| Document |
** Start **
As higher education institutions became concerned about student retention, creating appropriate social engagement opportunities for students, and cultivating an alumni base, advising initiatives emerged that are more closely aligned with modern student affairs. The Student Personnel Point of View guided this work (American Council on Education [ACE], 1937; ACE, 1949). This perspective was influenced by the new field of developmental psychology, the educational perspectives advocated by Dewey, and the professional associations of individuals who worked in emerging student affairs roles (ACE, 1949; Roberts, 2012). The Student Personnel Point of View has been summarized as advocating the educational philosophy:

that all students should be viewed holistically, that all students should be encouraged to develop to the full limits of their potential, and that learning should be recognized as the result of a variety of rich experiences that take place both in and outside the classroom. (Roberts, 2007, p. 7)

Many will recognize these principles as very similar to those of developmental advising.

While institutions were creating new positions for areas of student affairs, academic advising writ large remained a responsibility of faculty members. Some institutions (especially larger institutions) created specialist roles to deliver the ombudsman and recordkeeping functions of academic advising, including deans of men and women (Rudolph, 1990; Scheckel, 2019). Between the 1950s and 1970s, some institutions created specialist roles for academic advising. These roles were variously titled but seemed to deal primarily with keeping track of degree requirements, navigating bureaucracy, and generally functioning as an ombudsman. Time demands on faculty members, the complexity of degree requirements, and the psychosocial needs of students all seemed to play a role in the creation of these specialist academic advising structures, especially at larger institutions (Gordon, 2004; Schulenberg & Lindhorst, 2008).

In the early 1970s, several publications provided key language that helped to solidify academic advising as a special role in higher education, providing the foundational language adopted by academic advising's national association. Crookston's (1972) publication, “A Developmental View of Academic Advising as Teaching” and O'Banion's (1972) “An Academic Advising Model” are often cited as influencing key principles in academic advising's history. Both authors advocated for qualities of academic advising that are aligned with the Student Personnel Point of View. These publications came at a time when educators were grappling with the depersonalization of mass education.
** End **
| Given problem A |
In the passage on the history of academic advising, copy the text starting at "In the early" and ending at "of mass education.".
| Given problem B |
Answer these questions from the passage on the history of academic advising:
(i) What new field influenced the Student Personnel Point of View?
(ii) Between which decades did some institutions create specialist roles for academic advising?
(iii) What was the title of Crookston's 1972 publication?

| Dataset content |
** Start **
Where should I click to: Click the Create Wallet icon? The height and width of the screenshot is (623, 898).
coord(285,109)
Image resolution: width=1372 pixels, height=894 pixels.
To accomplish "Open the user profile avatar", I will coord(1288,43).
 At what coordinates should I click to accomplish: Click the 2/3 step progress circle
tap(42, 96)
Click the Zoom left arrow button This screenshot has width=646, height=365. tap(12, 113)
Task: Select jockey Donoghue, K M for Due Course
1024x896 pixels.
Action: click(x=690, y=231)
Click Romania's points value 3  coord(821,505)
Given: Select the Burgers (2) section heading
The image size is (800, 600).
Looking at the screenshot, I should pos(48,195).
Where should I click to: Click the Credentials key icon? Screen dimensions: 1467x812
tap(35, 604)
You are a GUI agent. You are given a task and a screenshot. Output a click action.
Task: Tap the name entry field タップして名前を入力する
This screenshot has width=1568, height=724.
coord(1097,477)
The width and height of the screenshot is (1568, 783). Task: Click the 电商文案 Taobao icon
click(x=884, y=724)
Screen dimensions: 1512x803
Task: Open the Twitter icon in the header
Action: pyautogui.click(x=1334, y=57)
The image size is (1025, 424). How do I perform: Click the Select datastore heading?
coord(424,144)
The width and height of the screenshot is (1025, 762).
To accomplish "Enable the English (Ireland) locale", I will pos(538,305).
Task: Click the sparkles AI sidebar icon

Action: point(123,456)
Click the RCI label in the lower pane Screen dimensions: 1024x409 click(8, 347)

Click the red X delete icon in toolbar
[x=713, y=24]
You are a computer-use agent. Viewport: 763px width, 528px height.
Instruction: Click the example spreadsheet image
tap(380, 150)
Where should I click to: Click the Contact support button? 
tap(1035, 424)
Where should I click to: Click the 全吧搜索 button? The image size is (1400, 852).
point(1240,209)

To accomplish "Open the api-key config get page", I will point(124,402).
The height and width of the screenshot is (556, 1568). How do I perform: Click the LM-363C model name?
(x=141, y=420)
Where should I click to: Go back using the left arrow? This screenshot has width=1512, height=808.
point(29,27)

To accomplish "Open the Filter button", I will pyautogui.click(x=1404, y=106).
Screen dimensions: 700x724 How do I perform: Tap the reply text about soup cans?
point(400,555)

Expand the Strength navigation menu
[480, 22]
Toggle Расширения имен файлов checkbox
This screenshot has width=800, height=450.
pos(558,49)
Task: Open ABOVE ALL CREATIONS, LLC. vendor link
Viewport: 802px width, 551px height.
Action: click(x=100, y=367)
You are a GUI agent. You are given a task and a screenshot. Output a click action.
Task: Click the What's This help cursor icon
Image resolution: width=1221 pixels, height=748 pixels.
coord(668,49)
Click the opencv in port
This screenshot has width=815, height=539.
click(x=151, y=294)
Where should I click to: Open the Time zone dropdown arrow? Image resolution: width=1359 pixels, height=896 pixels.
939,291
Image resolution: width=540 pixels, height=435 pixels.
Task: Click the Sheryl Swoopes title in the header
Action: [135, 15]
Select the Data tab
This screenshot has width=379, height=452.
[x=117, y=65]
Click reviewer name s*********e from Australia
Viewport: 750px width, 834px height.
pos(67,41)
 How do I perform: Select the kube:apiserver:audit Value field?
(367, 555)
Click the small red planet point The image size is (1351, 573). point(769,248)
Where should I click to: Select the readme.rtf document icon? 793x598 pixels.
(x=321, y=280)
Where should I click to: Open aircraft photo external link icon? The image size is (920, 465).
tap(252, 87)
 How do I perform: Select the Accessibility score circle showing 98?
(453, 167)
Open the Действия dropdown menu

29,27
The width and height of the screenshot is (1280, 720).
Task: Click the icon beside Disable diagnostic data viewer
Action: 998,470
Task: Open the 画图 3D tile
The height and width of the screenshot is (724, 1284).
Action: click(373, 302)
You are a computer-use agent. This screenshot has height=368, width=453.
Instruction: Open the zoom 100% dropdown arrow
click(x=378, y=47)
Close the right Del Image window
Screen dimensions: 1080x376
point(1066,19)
** End **
| Written solution A |
In the early 1970s, several publications provided key language that helped to solidify academic advising as a special role in higher education, providing the foundational language adopted by academic advising's national association. Crookston's (1972) publication, “A Developmental View of Academic Advising as Teaching” and O'Banion's (1972) “An Academic Advising Model” are often cited as influencing key principles in academic advising's history. Both authors advocated for qualities of academic advising that are aligned with the Student Personnel Point of View. These publications came at a time when educators were grappling with the depersonalization of mass education.

| Written solution B |
(i) Developmental psychology
(ii) Between the 1950s and the 1970s
(iii) "A Developmental View of Academic Advising as Teaching"